# [IL TUO COMPITO]
Prosegui il brano sul fascismo, i dittatori comunisti e gli ebrei, riprendendo subito dopo la sua ultima frase.

# [BRANO DA LEGGERE]

- - -

Contrariamente a quanto vuole una vulgata diffusa, il fascismo in quanto tale non perseguitò realmente gli ebrei, ed anzi prima delle leggi razziali numerosissimi ebrei aderirono al fascismo stesso. Anche dopo il 1939, Mussolini ed i fascisti non promossero alcun piano di sterminio nei loro confronti, ed anzi riuscirono a salvare molte migliaia di ebrei dalle deportazioni naziste.
Ben diverso fu invece il comportamento di dittatori comunisti, come Stalin o Tito. Il primo era un antisemita feroce, e progettava lo sterminio e la deportazione di tutti gli ebrei sovietici, ed ordinò personalmente l’eliminazione di molti di loro. Tito fece uccidere diverse migliaia di ebrei, alcuni dei quali dovevano la vita proprio all’esercito italiano ed ad ordini di protezione di Mussolini.

- - -

# [DATI FORNITI]
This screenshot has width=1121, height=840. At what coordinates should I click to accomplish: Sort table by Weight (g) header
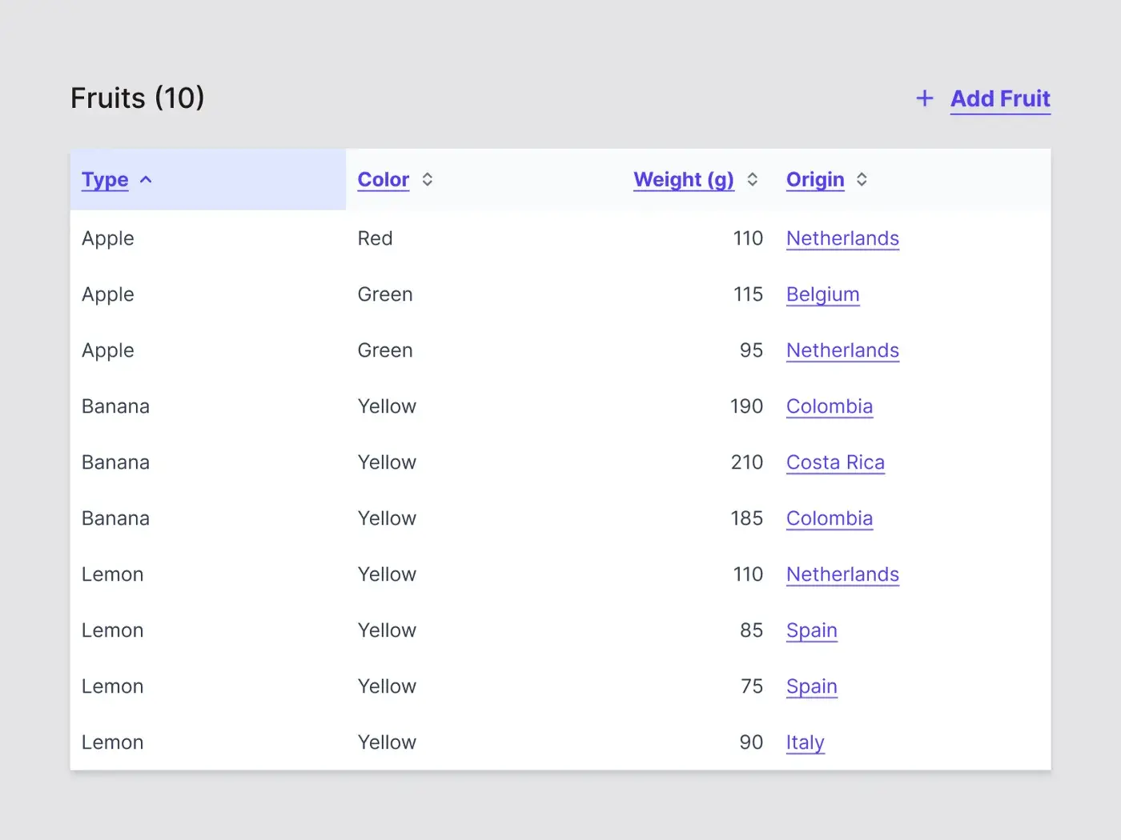(x=683, y=180)
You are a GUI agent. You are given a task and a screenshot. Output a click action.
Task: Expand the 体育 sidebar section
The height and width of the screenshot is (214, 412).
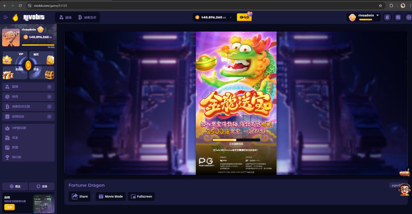coord(28,97)
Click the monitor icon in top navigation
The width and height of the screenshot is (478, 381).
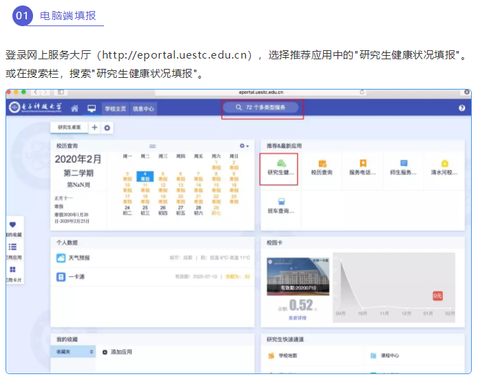91,108
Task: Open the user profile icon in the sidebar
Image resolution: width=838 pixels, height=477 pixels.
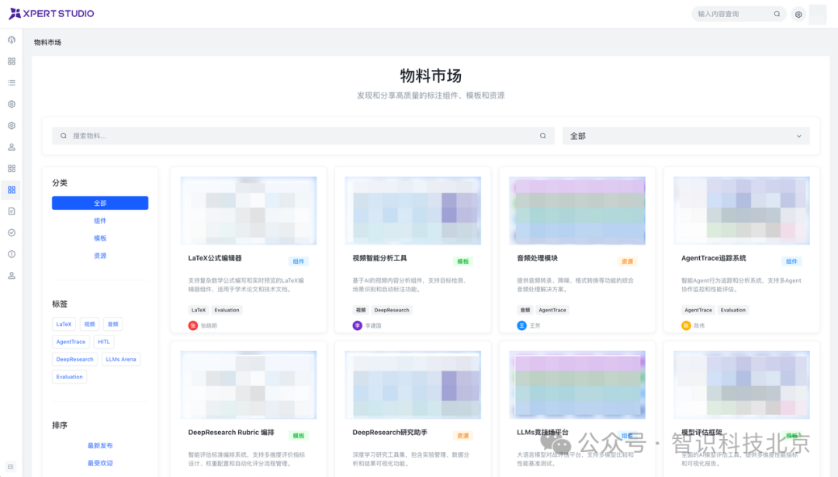Action: click(11, 275)
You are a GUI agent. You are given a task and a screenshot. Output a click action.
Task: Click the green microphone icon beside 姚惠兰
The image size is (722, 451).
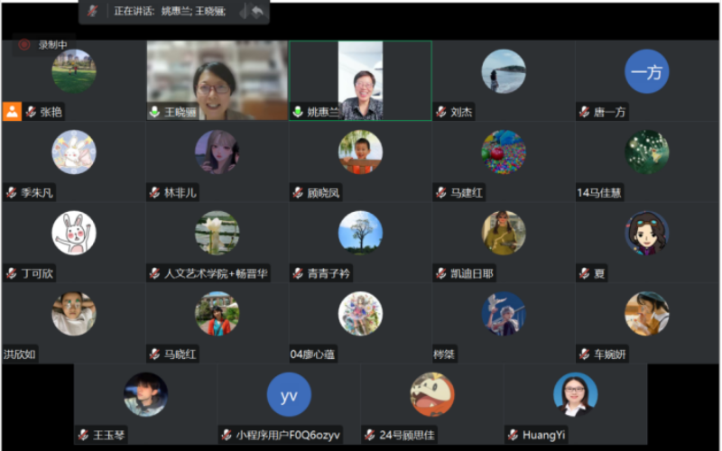(298, 113)
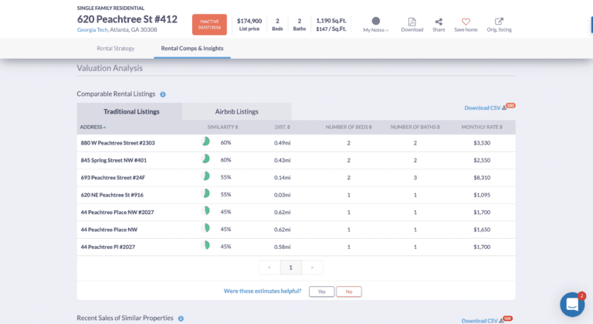Screen dimensions: 593x324
Task: Click the Share icon in header
Action: point(439,22)
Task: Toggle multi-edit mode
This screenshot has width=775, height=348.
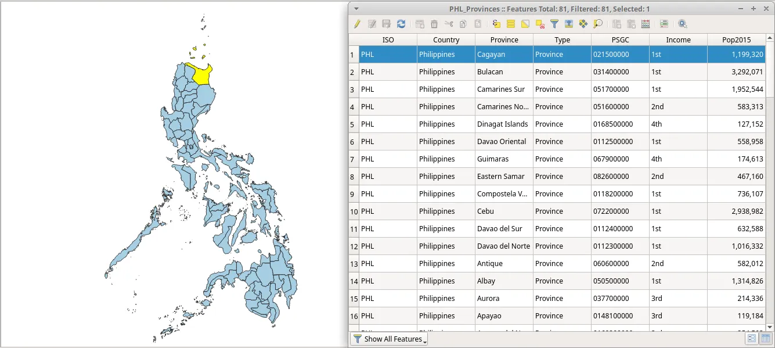Action: pos(373,24)
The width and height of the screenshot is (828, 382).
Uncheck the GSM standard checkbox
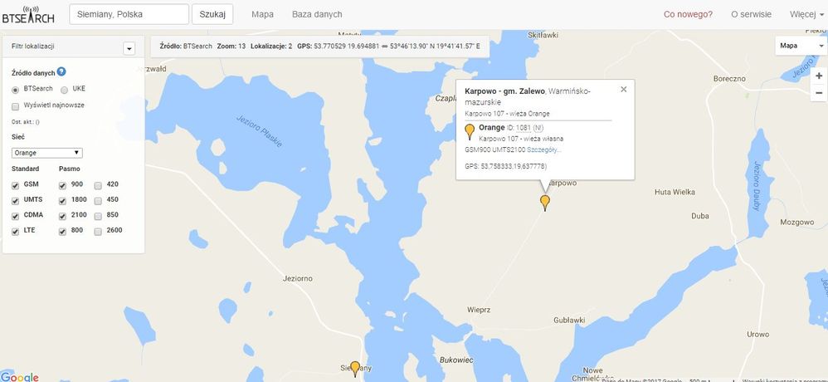[15, 185]
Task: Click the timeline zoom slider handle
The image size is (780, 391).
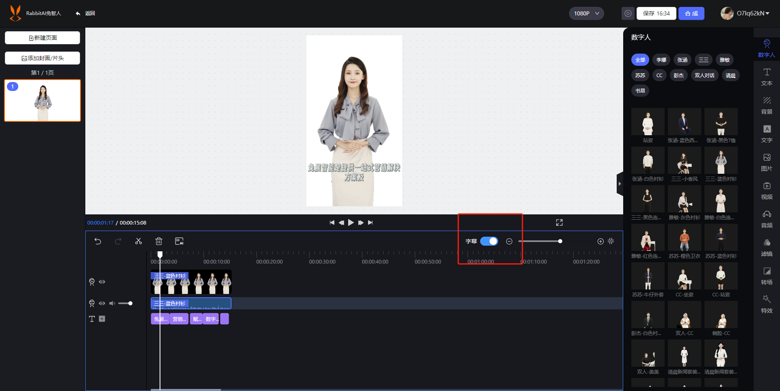Action: click(560, 241)
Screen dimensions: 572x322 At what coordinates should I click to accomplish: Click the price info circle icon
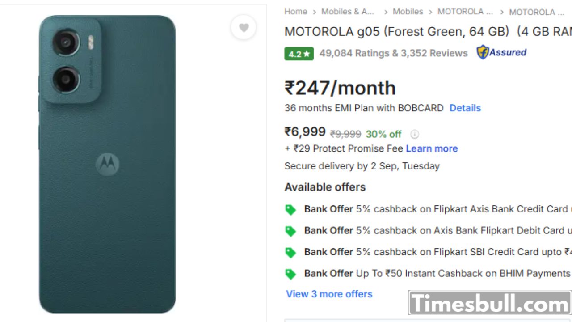click(415, 134)
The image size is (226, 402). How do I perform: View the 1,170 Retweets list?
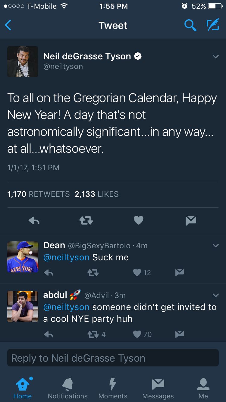click(x=38, y=194)

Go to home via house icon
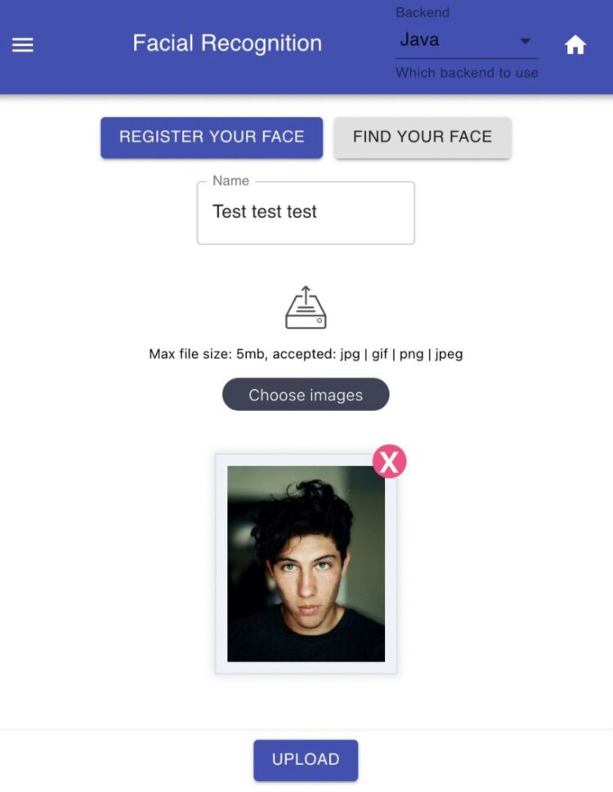pyautogui.click(x=575, y=45)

- - -

# [RISULTATO DELL'ESERCIZIO]
IL RAPPORTO FRA FASCISMO ED EBREI SINO ALLE LEGGI RAZZIALI DEL 1938
Dal nascita del fascismo, il 23 marzo del 1919, sino alle leggi razziali del 1938, i rapporti fra italiani di religione ebraica ed il movimento fascista furono nel complesso più che buoni. Basti dire che la percentuale di iscritti al PNF toccava il 10% dell’intera popolazione ebraica italiana: una quota superiore a quella media dei cattolici. L'anno dopo la stipula dei Patti Lateranensi fu adottata la cosiddetta Legge Falco sulle comunità israelitiche italiane, giudicata favorevolmente dagli stessi ebrei italiani
Numerosi ebrei ricoprirono alte cariche sotto il fascismo. Aldo Finzi, politico, per un certo tempo vicino a Gabriele D'Annunzio nell'Impresa di Fiume, divenne sottosegretario agli Interni del gabinetto diretto da Benito Mussolini e membro del Gran Consiglio Fascista. Dante Almansi ricoprì il ruolo di vice capo della polizia. Guido Jung venne nominato ministro delle Finanze fra il 1932 al 1935
Due generali della Milizia fascista furono ebrei: Maurizio Ravà, che divenne anche vicegovernatore della Libia e governatore della Somalia, e Giorgio Liuzzi, che fu anche uno dei comandanti del corpo italiano di spedizione in Spagna.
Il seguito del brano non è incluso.